Source: SentinelLABS
SentinelLABS has detected a new wave of cyberattacks targeting Belarusian opposition figures, as well as Ukrainian military personnel and government institutions. The campaign, which began its preparatory phase in July–August 2024, entered full-scale execution between November and December. According to SentinelLABS, these attacks remain ongoing.
Experts have attributed the activity to Ghostwriter, a threat actor operating since 2016, previously documented under the designations UNC1151 (Mandiant) and UAC-0057 (CERT-UA). Ghostwriter employs a combination of social engineering and sophisticated hacking techniques, primarily directed against European nations.
The latest attacks were identified in early 2025. One of the malicious payloads was embedded in an Excel file titled “Political Prisoners (Minsk Courts)”, which was distributed via Google Drive as an email attachment from vladimir.nikiforeach@gmail[.]com. The document contained a macro that, once executed, downloaded an external library. The malware was disguised as a Realtek Audio driver, with its code obfuscated using ConfuserEx.

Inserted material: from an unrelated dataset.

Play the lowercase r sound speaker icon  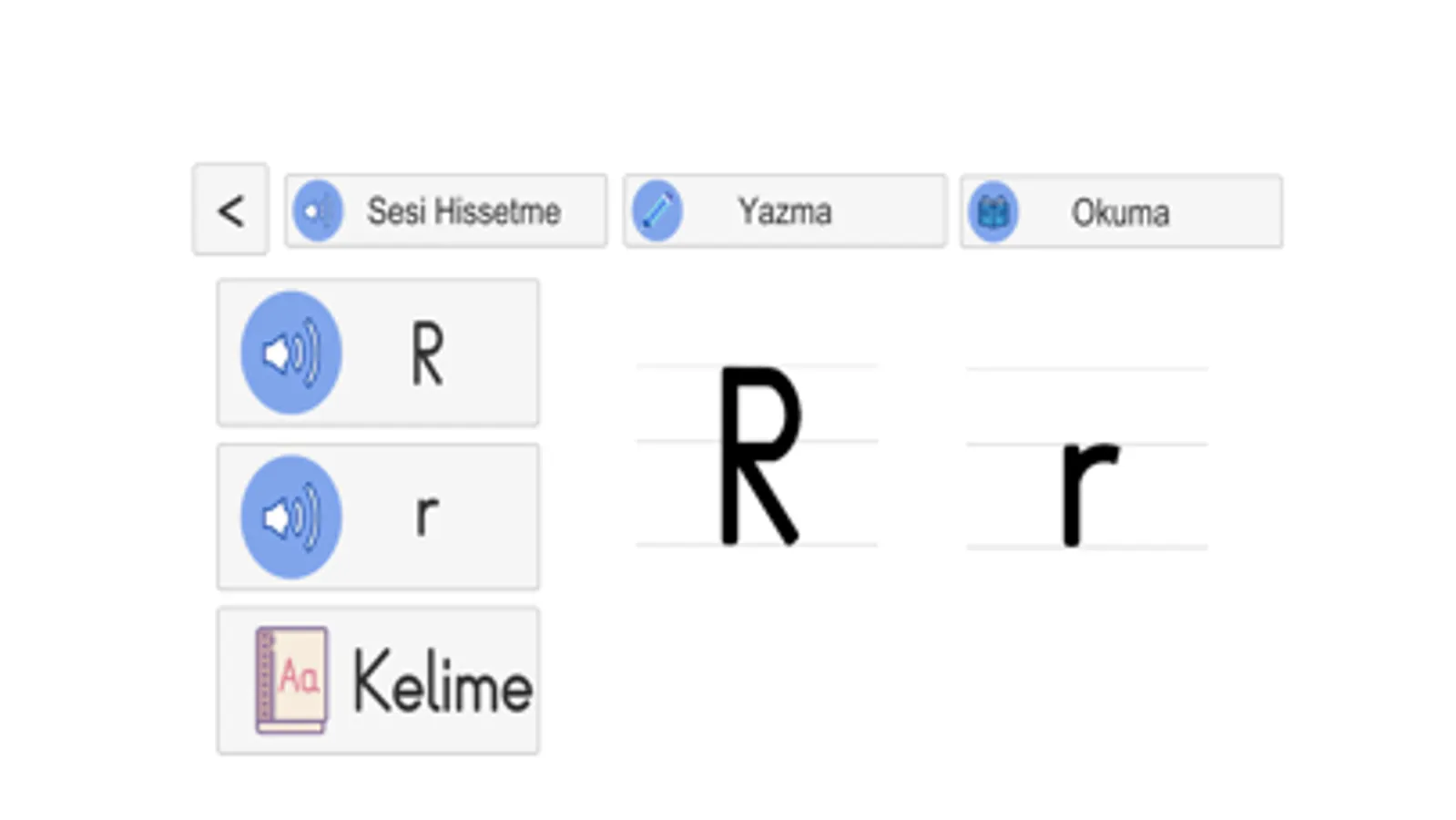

A second malicious document, “Zrazok.xls”, was crafted to mimic an anti-corruption initiative within Ukrainian government agencies. Like the previous attack, it contained a macro, but instead relied on Macropac, a tool favored by cybercriminals for concealing malicious code. When opened, the document initiated the download of a new malicious library, replacing a legitimate Excel file.
The third infected document, “Донесення 5 реч – зразок.xls”, posed as a logistical report for military supplies. Its structure mirrored the previous files: macros were used to download hidden malware, which subsequently established a connection with the attackers’ command-and-control servers.
SentinelLABS also identified several similar XLS files uploaded from Ukraine in February 2025, exhibiting identical attack mechanisms and utilizing .shop domain servers. A notable feature of Ghostwriter’s operations is its use of conditional execution triggers—malicious components are deployed only if specific criteria are met. For instance, the malware activates only when an IP address falls within Ukrainian network ranges; otherwise, a harmless image is downloaded instead.
Ghostwriter remains one of the most persistent cyber-espionage groups in Eastern Europe. Despite continued investigative efforts, its attacks are becoming increasingly sophisticated. Security researchers caution that similar tactics could soon be leveraged against other nations, underscoring the growing scale and adaptability of cyber threats.